Flow-through electrochemical reactors with plate electrodes

The first stage of ECA

Developed in 1972-1974, devices with plate electrodes proved their efficiency and prospectiveness in gas and oil industry. The electrodes were used for disinfection of large volumes of drill mud and strata water with mineralization of 10-20 g/l.

Flow-through electrochemical reactors with coaxially-arranged electrodes separated with a diaphragm

The second stage of ECA

In 1974-1984 it was decided to pass from plate electrodes to coaxially-arranged electrodes separated with a diaphragm.
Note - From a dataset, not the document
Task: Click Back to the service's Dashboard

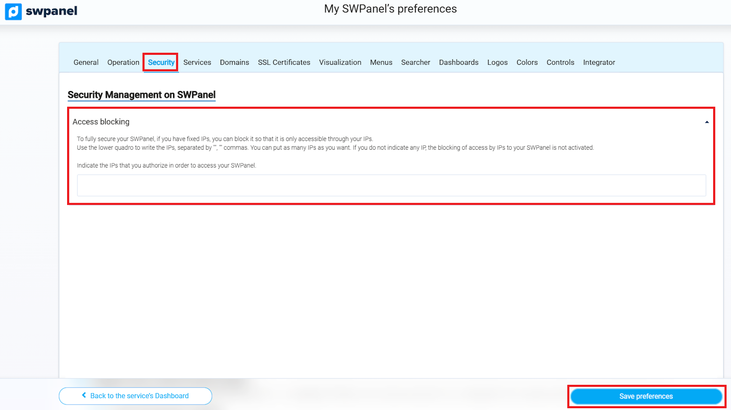Action: pos(135,396)
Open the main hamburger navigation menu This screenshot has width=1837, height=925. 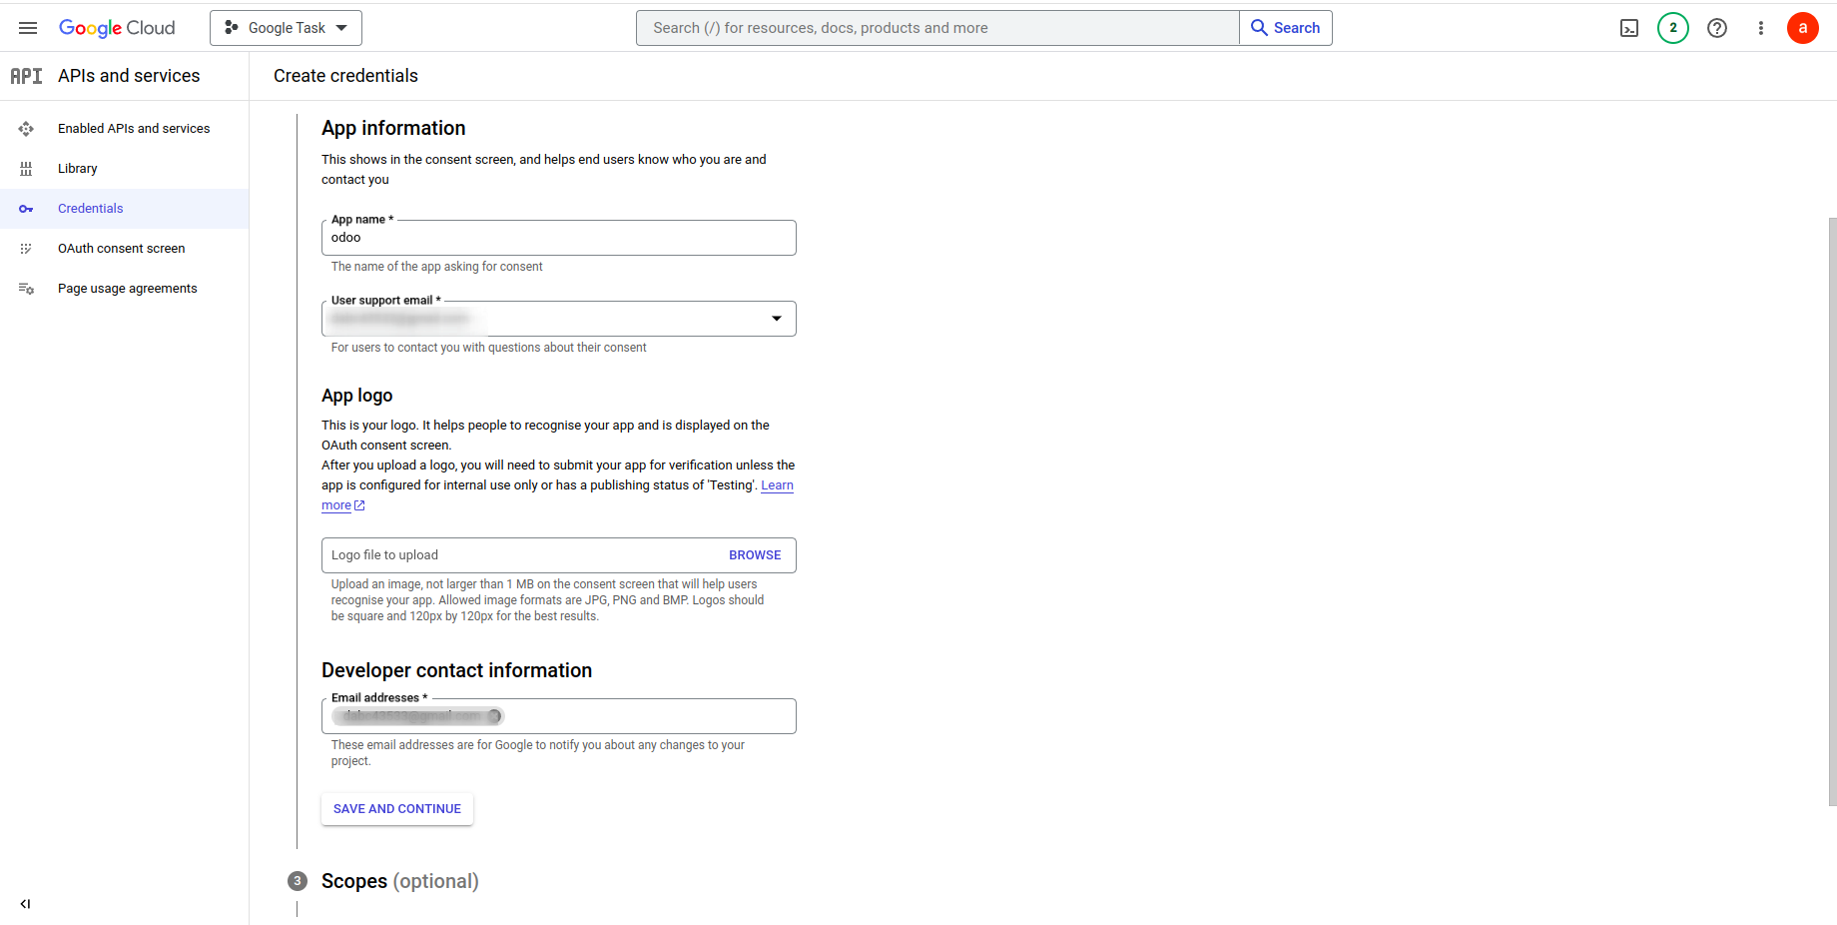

Those electrochemical reactors could be used much more extensively, as they could operate with solutions the mineralization of which was 3-5 g/l and higher.

Flow-through electrochemical reactors with coaxially-arranged electrodes as monoblock units

The third stage of ECA

In 1985-1989 devices for electrochemical activation of water and aqueous solutions were developed having monoblock reactors with built-in coaxially arranged electrodes separated with a ceramic diaphragm. That type of reactors could operate at significant pressure differential on the diaphragm. Technical and economic performance of those reactors was considerably improved with significant reduction of their weight and dimensions.

Flow-through diaphragm electrochemical reactors with coaxially arranged electrodes

The fourth stage of ECA


FEM-1 and FEM-3 elements
In 1989 first flow-through electrochemical elements FEM were developed, as single elements with coaxially arranged electrodes separated with a diaphragm. The optimal selection of electrolyzers’ design and materials defined further development of that type of reactors. FEM elements have proven to be the most prospective as compared to previous types of reactors.
From 1990 the technology of ECA development is based on the use of FEM elements, MB (modules of Bakhir) and reactors on their basis.

MB elements with diaphragms ? 11 mm


MB elements with diaphragms ? 26-28 mm
In 2009 improved types of FEM elements were developed – MB elements or Bakhir Modules. MB elements are multipurpose and can be used both with low-mineralized and concentrated solutions.
In 2010 activities on identifying lines of further improvement of MB elements were carried out, related to substantial increase of elements’ production capacity together with design simplification.

MB-100-01 and MB-700-01
In 2011 new models of MB elements were created, with higher production rate, reliability, longer service life, excellent maintainability, capacity to operate for a long time at high loads. Design and technological solutions were found ensuring long-term operation of the elements without parameters downgrading in water with high content of hardness salts, as well as design and technological solutions allowing to completely exclude the need to clean cathode chambers and elements’ diaphragms with acid.